Job item a => Return the passage on the hard problem of consciousness word for word, in full.

Text block =>
=====

Which is precisely the subject of the well-known essay facing up to the hard problem of consciousness.
David Chalmers wrote:The really hard problem of consciousness is the problem of experience. When we think and perceive, there is a whir of information-processing, but there is also a subjective aspect. As Nagel (1974) has put it, there is something it is like to be a conscious organism. This subjective aspect is experience. When we see, for example, we experience visual sensations: the felt quality of redness, the experience of dark and light, the quality of depth in a visual field. Other experiences go along with perception in different modalities: the sound of a clarinet, the smell of mothballs. Then there are bodily sensations, from pains to orgasms; mental images that are conjured up internally; the felt quality of emotion, and the experience of a stream of conscious thought. What unites all of these states is that there is something it is like to be in them. All of them are states of experience.

=====

[Saved data entries]

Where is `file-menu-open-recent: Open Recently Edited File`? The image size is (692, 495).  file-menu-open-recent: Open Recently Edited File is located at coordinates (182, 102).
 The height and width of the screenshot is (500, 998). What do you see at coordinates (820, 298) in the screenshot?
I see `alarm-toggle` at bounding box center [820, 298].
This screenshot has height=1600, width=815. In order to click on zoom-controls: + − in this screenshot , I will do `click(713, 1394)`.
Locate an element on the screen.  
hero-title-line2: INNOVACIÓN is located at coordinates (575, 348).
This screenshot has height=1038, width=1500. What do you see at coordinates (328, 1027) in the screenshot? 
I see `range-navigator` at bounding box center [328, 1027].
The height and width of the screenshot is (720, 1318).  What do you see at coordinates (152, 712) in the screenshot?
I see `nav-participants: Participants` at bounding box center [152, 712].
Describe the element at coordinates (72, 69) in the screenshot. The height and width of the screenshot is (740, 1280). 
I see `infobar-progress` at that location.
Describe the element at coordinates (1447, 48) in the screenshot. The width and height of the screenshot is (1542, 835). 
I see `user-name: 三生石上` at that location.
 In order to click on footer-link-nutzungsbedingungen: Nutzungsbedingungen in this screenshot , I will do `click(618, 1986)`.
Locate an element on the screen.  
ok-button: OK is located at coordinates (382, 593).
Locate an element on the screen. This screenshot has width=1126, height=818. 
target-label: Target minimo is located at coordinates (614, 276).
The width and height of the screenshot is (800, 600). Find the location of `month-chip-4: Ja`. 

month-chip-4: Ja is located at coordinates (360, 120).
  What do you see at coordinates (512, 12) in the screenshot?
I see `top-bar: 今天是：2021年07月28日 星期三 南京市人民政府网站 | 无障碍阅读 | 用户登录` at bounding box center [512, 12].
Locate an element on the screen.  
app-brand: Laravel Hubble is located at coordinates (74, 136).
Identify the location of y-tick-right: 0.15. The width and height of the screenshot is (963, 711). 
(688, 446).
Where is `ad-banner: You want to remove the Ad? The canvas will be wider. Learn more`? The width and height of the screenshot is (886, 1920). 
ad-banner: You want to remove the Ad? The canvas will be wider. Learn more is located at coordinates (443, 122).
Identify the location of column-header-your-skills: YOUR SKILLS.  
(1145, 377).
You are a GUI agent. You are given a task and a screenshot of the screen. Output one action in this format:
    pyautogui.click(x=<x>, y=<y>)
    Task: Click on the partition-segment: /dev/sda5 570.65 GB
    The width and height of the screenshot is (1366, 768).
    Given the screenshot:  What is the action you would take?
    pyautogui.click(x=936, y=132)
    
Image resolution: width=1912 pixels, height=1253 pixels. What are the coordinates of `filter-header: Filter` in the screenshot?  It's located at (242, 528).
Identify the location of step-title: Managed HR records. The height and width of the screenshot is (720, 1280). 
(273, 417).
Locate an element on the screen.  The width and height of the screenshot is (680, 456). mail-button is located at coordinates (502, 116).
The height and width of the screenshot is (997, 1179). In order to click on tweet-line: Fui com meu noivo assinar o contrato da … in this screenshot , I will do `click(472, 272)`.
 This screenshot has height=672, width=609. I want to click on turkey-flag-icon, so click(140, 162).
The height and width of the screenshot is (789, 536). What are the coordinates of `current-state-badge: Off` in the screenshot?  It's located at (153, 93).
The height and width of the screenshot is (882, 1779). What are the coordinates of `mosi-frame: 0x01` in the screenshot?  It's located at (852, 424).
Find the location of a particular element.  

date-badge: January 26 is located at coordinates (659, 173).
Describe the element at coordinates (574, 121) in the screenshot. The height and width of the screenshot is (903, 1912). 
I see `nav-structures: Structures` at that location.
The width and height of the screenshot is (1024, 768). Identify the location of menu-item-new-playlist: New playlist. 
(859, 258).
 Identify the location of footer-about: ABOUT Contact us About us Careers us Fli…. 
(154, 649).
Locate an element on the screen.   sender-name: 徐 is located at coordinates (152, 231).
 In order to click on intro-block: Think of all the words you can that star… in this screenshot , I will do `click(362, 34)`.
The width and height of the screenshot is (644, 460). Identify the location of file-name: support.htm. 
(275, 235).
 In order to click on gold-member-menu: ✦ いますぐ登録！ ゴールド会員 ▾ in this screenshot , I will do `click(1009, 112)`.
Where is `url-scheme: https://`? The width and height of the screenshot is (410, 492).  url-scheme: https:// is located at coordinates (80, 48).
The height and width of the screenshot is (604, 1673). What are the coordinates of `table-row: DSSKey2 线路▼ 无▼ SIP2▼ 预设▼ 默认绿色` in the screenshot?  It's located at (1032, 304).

=====

Job item b => Retype the records above, starting at their first line and ending at the line containing "(688, 446).", with both included.

Exercise response a =>
Which is precisely the subject of the well-known essay facing up to the hard problem of consciousness.
David Chalmers wrote:The really hard problem of consciousness is the problem of experience. When we think and perceive, there is a whir of information-processing, but there is also a subjective aspect. As Nagel (1974) has put it, there is something it is like to be a conscious organism. This subjective aspect is experience. When we see, for example, we experience visual sensations: the felt quality of redness, the experience of dark and light, the quality of depth in a visual field. Other experiences go along with perception in different modalities: the sound of a clarinet, the smell of mothballs. Then there are bodily sensations, from pains to orgasms; mental images that are conjured up internally; the felt quality of emotion, and the experience of a stream of conscious thought. What unites all of these states is that there is something it is like to be in them. All of them are states of experience.

Exercise response b =>
Where is `file-menu-open-recent: Open Recently Edited File`? The image size is (692, 495).  file-menu-open-recent: Open Recently Edited File is located at coordinates (182, 102).
 The height and width of the screenshot is (500, 998). What do you see at coordinates (820, 298) in the screenshot?
I see `alarm-toggle` at bounding box center [820, 298].
This screenshot has height=1600, width=815. In order to click on zoom-controls: + − in this screenshot , I will do `click(713, 1394)`.
Locate an element on the screen.  
hero-title-line2: INNOVACIÓN is located at coordinates (575, 348).
This screenshot has height=1038, width=1500. What do you see at coordinates (328, 1027) in the screenshot? 
I see `range-navigator` at bounding box center [328, 1027].
The height and width of the screenshot is (720, 1318).  What do you see at coordinates (152, 712) in the screenshot?
I see `nav-participants: Participants` at bounding box center [152, 712].
Describe the element at coordinates (72, 69) in the screenshot. The height and width of the screenshot is (740, 1280). 
I see `infobar-progress` at that location.
Describe the element at coordinates (1447, 48) in the screenshot. The width and height of the screenshot is (1542, 835). 
I see `user-name: 三生石上` at that location.
 In order to click on footer-link-nutzungsbedingungen: Nutzungsbedingungen in this screenshot , I will do `click(618, 1986)`.
Locate an element on the screen.  
ok-button: OK is located at coordinates (382, 593).
Locate an element on the screen. This screenshot has width=1126, height=818. 
target-label: Target minimo is located at coordinates (614, 276).
The width and height of the screenshot is (800, 600). Find the location of `month-chip-4: Ja`. 

month-chip-4: Ja is located at coordinates (360, 120).
  What do you see at coordinates (512, 12) in the screenshot?
I see `top-bar: 今天是：2021年07月28日 星期三 南京市人民政府网站 | 无障碍阅读 | 用户登录` at bounding box center [512, 12].
Locate an element on the screen.  
app-brand: Laravel Hubble is located at coordinates (74, 136).
Identify the location of y-tick-right: 0.15. The width and height of the screenshot is (963, 711). 
(688, 446).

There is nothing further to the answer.